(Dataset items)
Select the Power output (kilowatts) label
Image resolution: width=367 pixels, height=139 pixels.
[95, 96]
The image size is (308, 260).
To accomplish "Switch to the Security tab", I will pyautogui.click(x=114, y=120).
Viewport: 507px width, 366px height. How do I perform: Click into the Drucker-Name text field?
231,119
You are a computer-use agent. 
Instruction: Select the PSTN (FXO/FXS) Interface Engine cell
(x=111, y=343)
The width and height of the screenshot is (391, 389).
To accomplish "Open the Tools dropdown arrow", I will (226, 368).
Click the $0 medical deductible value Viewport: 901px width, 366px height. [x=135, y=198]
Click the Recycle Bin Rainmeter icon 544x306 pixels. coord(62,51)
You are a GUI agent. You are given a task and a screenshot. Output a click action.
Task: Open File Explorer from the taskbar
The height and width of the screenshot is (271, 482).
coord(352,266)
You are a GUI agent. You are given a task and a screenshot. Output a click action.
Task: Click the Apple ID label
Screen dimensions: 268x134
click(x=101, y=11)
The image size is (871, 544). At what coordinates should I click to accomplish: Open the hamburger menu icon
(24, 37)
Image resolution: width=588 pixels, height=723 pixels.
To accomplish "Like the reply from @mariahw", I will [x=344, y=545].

*Assigned task*
Please write out the records above once more, exactly and completely.

*The completed task*
Select the Power output (kilowatts) label
Image resolution: width=367 pixels, height=139 pixels.
[95, 96]
The image size is (308, 260).
To accomplish "Switch to the Security tab", I will pyautogui.click(x=114, y=120).
Viewport: 507px width, 366px height. How do I perform: Click into the Drucker-Name text field?
231,119
You are a computer-use agent. 
Instruction: Select the PSTN (FXO/FXS) Interface Engine cell
(x=111, y=343)
The width and height of the screenshot is (391, 389).
To accomplish "Open the Tools dropdown arrow", I will (226, 368).
Click the $0 medical deductible value Viewport: 901px width, 366px height. [x=135, y=198]
Click the Recycle Bin Rainmeter icon 544x306 pixels. coord(62,51)
You are a GUI agent. You are given a task and a screenshot. Output a click action.
Task: Open File Explorer from the taskbar
The height and width of the screenshot is (271, 482).
coord(352,266)
You are a GUI agent. You are given a task and a screenshot. Output a click action.
Task: Click the Apple ID label
Screen dimensions: 268x134
click(x=101, y=11)
The image size is (871, 544). At what coordinates should I click to accomplish: Open the hamburger menu icon
(24, 37)
Image resolution: width=588 pixels, height=723 pixels.
To accomplish "Like the reply from @mariahw", I will [x=344, y=545].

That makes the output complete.